Abstract

Intestinal resections have a wide clinical spectrum where the length of simple iléal resection may lead to Vitamine B12 deficiency (resected terminal ileum ≥ 60 cm), cholerrheic diarrhea (resection < 100 cm, steathorrhea < 20 g/d,) or malabsorptive diarrhea (steatorrhea > 20 g/d with deficit of liposoluble vitamins (D > K > E > A) if resection is more than 100 cm of terminal ileum.
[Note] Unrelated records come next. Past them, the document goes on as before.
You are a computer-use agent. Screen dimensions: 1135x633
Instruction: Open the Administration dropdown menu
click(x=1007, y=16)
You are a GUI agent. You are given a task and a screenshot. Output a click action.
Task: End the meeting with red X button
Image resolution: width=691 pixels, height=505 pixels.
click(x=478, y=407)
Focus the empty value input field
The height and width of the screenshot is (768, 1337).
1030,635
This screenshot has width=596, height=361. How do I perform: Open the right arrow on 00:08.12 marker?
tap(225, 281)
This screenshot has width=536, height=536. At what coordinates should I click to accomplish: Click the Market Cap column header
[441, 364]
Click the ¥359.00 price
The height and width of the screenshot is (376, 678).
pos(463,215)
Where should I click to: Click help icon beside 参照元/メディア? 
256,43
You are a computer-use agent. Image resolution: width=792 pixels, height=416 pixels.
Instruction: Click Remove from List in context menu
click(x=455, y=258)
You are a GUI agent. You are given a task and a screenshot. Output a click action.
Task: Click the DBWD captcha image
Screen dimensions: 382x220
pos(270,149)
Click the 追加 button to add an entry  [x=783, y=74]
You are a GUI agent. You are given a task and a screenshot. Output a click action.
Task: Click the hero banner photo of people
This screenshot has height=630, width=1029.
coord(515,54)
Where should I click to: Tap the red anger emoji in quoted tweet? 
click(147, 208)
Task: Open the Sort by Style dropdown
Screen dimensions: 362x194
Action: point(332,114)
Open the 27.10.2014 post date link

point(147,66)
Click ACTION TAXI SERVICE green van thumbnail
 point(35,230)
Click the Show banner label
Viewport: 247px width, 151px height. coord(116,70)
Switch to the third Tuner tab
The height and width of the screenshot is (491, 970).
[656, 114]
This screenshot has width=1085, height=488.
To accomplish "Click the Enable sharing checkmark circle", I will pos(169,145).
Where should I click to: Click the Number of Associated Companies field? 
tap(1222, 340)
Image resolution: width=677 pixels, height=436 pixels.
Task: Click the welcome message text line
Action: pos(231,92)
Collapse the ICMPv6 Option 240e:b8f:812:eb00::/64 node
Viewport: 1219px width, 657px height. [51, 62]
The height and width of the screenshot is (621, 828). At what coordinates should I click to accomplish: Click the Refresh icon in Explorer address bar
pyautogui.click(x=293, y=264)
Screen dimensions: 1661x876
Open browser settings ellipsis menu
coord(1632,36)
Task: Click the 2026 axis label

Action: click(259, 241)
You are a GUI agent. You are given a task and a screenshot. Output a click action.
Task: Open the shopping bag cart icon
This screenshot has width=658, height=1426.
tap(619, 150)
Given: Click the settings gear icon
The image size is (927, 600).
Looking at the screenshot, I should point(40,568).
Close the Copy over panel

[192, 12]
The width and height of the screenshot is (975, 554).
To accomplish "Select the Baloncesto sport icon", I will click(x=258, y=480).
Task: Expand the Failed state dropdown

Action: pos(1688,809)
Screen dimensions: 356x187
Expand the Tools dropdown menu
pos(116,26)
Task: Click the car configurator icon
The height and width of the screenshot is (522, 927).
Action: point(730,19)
In case of extensive resection of the small bowel (≥ 2 m with less than 2 m of remnant post duodenal small bowel) ± partial or total colonic resection, short bowel syndrome (SBS) may follows depending of the site (ileum more critical than jejunum) and the length of the remnant bowel. Severe malabsorptive diarrhea (between 30% and 80% of ingesta) follows with malnutrition, increased hydro-mineral losses and micronutrient deficits. A remaining colon spares hydro-mineral losses and carbohydrate energy malabsorption through colonic hyperfermentation and absorption of short chain fatty acids but is associated with enteric oxalic renal lithiasis (25% of cases) and D lactate encephalopathy (2% of cases). Dietetic, along with supplements (either IM : B12, or oral : Ca, Mg, Vitamine D metabolites, vitamine E), are necessary treatments of small bowel resections. Hyperphagia of solid foods should be encouraged with no futile restriction (Lipids when no colon is left in continuity, complex carbohydtates when colon is present and in continuity) whereas liquid dietetic rules have to be firmly implemented according also to the type of bowel resection. Oral autonomy may then be observed despite very SBS. This review based upon the physiopathology of intestinal resections, indicates dietetic and nutritional recommanded guidelines.